This cinnamon roll poke cake is soft, sweet, and filled with warm cinnamon flavor in every slice. A simple white cake mix is baked, poked, and soaked with a buttery brown sugar cinnamon mixture, then finished with a smooth cream cheese frosting. It has all the cozy flavor of cinnamon rolls but is much easier to make for a party, potluck, or family dessert.

Prep Time: 20 min
Bake Time: 20 min
Chill Time: 1 hour
Serves: 15
Ingredients:

- 1 box white cake mix, plus ingredients from the back (water, oil, eggs)
- 14 ounces sweetened condensed milk
- 4 tbsp. melted butter
- 1/2 cup brown sugar
- 2 tsp. ground cinnamon
- 1/4 tsp. salt
- 4 ounces cream cheese, softened
- 1/3 cup butter, room temp
- 2 cups powdered sugar
- 1 tsp. vanilla extract
- 1 tbsp. milk
Directions:
Spray a 9×13 pan with nonstick spray and preheat your oven to 350 degrees Fahrenheit.
Prepare the cake, according to box directions, and bake.


Allow the cake to cool completely after baking.

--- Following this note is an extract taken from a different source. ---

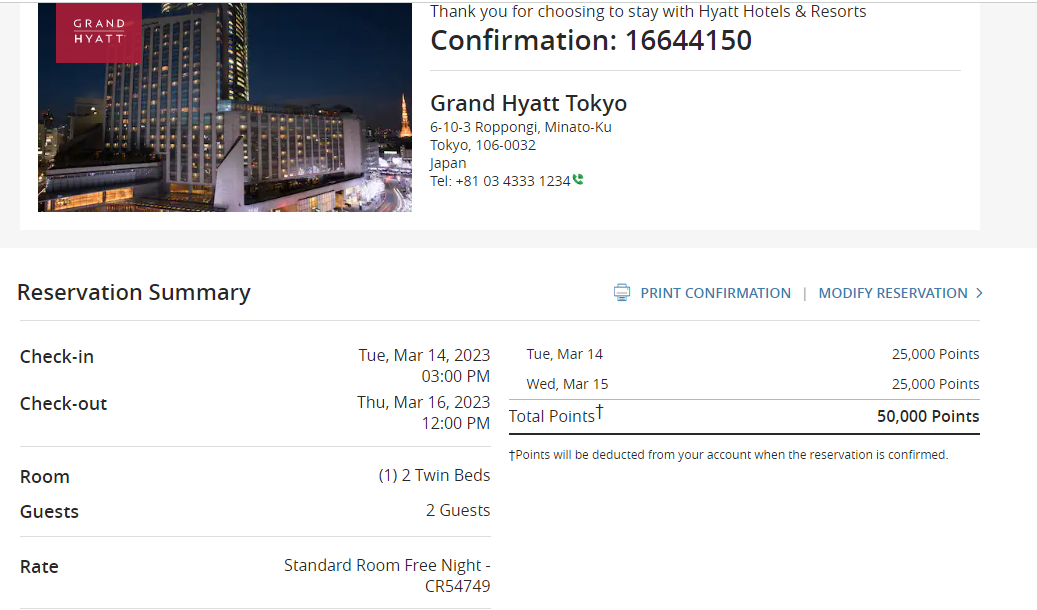This screenshot has height=610, width=1037.
Task: Click the Total Points dagger footnote marker
Action: 600,411
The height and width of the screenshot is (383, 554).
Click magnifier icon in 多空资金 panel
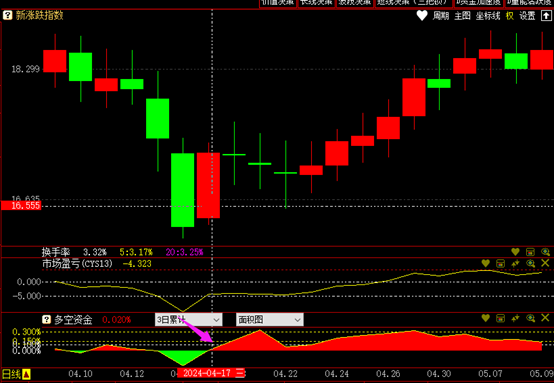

Poke holes throughout the top of the cooled cake.

In a medium mixing bowl, whisk together sweetened condensed milk, melted butter, brown sugar, cinnamon, and salt.

Add this mixture to the holes of the cake, smoothing out any excess over the top of the cake. (This works best with a straw or food syringe.) Allow the cake to chill in the refrigerator for 1 hour.

For the frosting, beat together the cream cheese and butter. Add the vanilla and slowly add the powdered sugar, mixing well. If needed, add small amounts of the milk to get the right frosting consistency.


Frost the cake, sprinkle with ground cinnamon then enjoy!